Exercise data =>

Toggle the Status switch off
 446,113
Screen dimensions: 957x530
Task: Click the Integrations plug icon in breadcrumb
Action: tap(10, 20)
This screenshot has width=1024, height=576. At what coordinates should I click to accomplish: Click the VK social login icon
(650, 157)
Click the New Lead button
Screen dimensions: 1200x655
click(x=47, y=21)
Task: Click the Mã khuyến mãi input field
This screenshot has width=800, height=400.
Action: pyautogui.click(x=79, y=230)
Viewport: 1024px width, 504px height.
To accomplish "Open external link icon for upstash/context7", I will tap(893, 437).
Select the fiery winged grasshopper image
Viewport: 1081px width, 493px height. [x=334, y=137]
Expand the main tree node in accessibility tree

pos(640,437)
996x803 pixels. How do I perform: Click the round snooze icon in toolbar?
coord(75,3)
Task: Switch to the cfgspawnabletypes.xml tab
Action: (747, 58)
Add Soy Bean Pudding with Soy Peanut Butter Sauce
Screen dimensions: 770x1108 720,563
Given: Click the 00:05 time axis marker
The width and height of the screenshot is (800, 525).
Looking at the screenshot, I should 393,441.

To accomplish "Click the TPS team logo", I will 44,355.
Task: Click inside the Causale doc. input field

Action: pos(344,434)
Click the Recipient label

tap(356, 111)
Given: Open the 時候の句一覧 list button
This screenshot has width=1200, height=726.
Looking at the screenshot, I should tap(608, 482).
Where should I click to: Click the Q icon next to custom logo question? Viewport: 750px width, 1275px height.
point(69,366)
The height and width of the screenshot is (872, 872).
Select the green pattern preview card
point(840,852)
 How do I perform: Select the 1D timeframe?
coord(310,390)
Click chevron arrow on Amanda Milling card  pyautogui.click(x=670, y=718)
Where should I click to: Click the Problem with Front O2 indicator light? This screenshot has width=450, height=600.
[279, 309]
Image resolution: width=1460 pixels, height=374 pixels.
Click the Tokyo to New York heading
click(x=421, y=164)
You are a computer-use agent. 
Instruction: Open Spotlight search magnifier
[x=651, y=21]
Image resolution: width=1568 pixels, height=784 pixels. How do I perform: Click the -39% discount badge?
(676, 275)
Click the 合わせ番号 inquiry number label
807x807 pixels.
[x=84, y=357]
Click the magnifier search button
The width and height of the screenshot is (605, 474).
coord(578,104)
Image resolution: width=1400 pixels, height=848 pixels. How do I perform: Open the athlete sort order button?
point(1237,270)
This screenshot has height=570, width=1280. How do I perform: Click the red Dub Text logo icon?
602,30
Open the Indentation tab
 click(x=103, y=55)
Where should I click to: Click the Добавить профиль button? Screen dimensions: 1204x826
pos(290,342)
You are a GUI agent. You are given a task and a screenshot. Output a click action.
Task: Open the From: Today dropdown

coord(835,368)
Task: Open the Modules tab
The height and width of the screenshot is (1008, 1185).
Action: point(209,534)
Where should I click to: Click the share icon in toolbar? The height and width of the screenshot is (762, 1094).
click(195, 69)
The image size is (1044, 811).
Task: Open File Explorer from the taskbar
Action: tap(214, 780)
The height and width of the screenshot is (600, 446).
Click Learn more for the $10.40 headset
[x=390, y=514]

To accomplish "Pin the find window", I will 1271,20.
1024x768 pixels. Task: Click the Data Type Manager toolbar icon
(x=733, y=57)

Assigned task =>
Report each line of the material above where the word "agent" appears.

Solution =>
You are a computer-use agent. 
You are a GUI agent. You are given a task and a screenshot. Output a click action.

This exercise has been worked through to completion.